Le maire et les Guerilleros ou… ego quand tu nous tiens


Hommage victimes Buzie. copietLa photo ci-contre m’a été transmise par une lectrice du blog. Prise le 24 juillet, elle montre une gerbe déposée au pied du Monument aux Morts de Buziet. Elle y avait été déposée une semaine plus tôt au milieu de beaucoup d’autres lors d’une cérémonie en souvenir des évènements tragiques qui ont eu lieu sur cette commune le 17 juillet 1944. Ce jour-là, comme le rappelle le site Internet de la mairie : « Les troupes Allemandes prirent position autour du village faisant 10 victimes, 2 femmes Françaises du village et 8 Résistants Espagnols  » Guerilleros ». »

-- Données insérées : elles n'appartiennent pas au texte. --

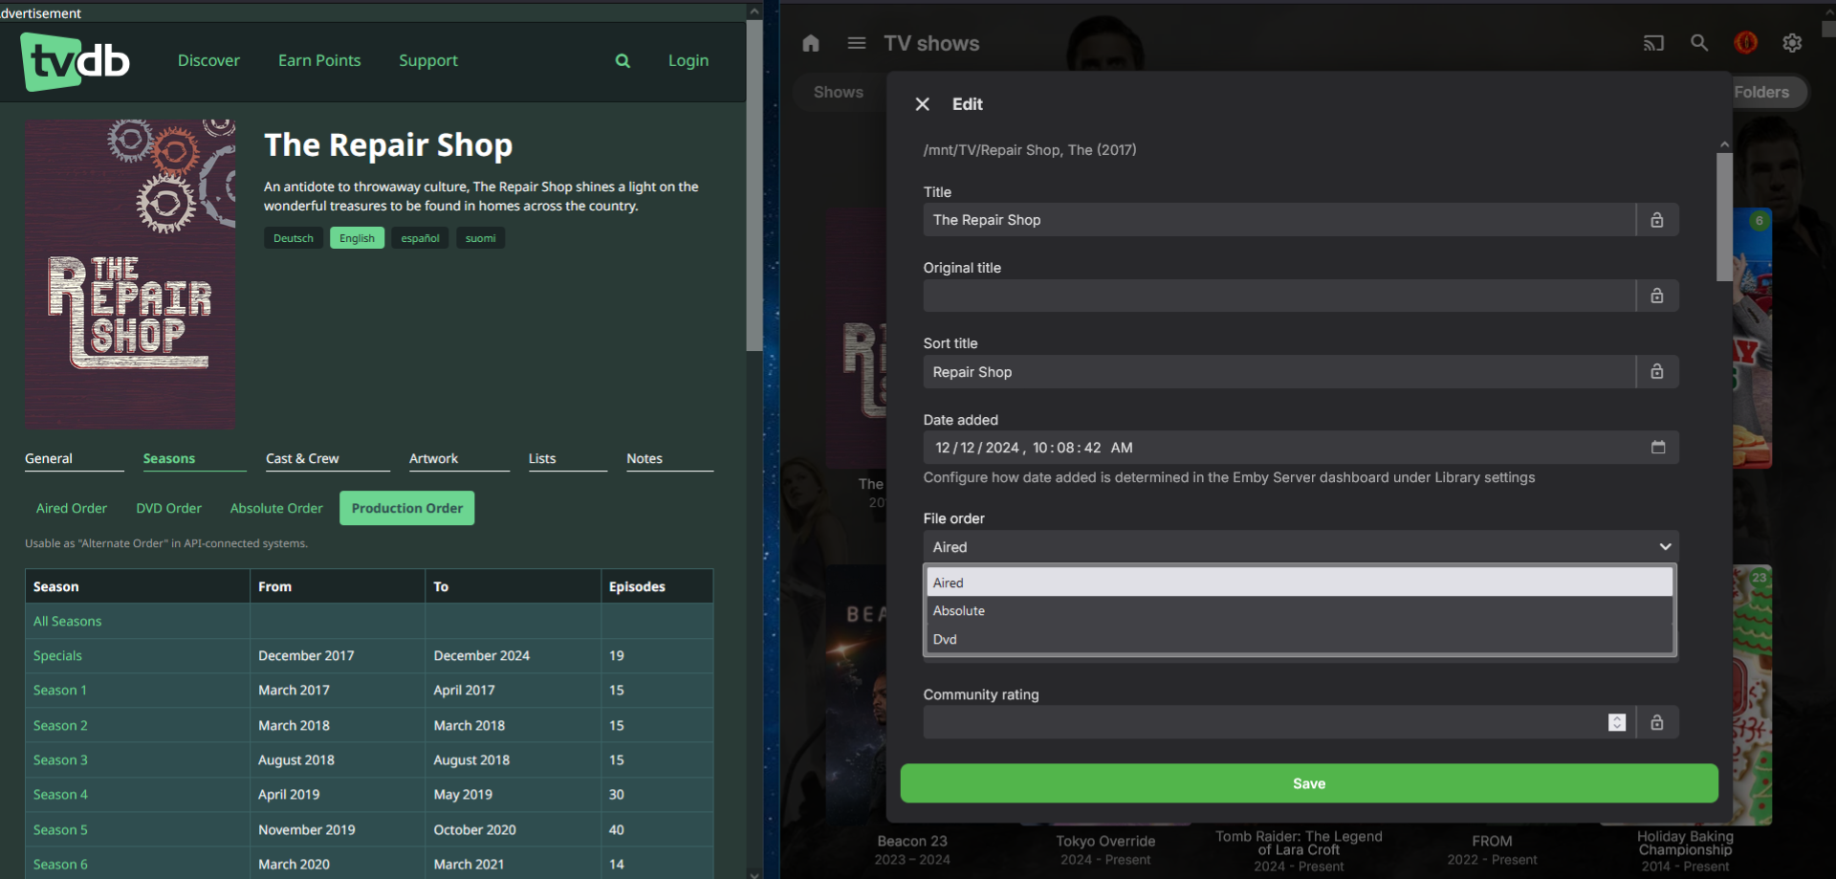
Task: Open the Artwork tab on TVDB
Action: 433,459
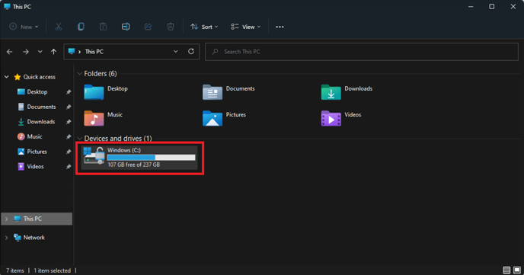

Intéressons-nous à cette gerbe. Elle est ceinte d’un large ruban tricolore sur lequel figure l’inscription suivante (lettres en capitales respectées) : « Hervé LUCBEREIH, Maire d’OLORON Ste Marie ». S’il s’agit là d’une démarche personnelle, rien à en dire… sauf du bien. Mais si l’objectif était de témoigner au nom de tous les Oloronais, pourquoi ne pas avoir tout simplement fait inscrire à tout le moins « Le Maire et le Conseil municipal d’Oloron Ste-Marie » ou, mieux, « La Ville d’Oloron Ste-Marie ». Mais c’est plus fort que lui : toujours cette volonté de paraître, de se mettre en avant, ce besoin d’exister aux yeux des autres.

On ne peut par ailleurs s’empêcher de faire un rapprochement entre deux situations. D’un côté, le dépôt de cette gerbe personnalisée au nom d’Hervé Lucbéreilh, maire d’Oloron, geste accompli à Buziet en l’honneur de guérilleros espagnols. Ce même Hervé Lucbéreilh, maire d’Oloron, qui d’un autre côté décide de supprimer une subvention à une association oloronaise qui s’est donnée entre autres missions de défendre la mémoire de ces mêmes guérilleros. Un paradoxe ou une contradiction de plus. Comprenne qui pourra… ou qui voudra comprendre.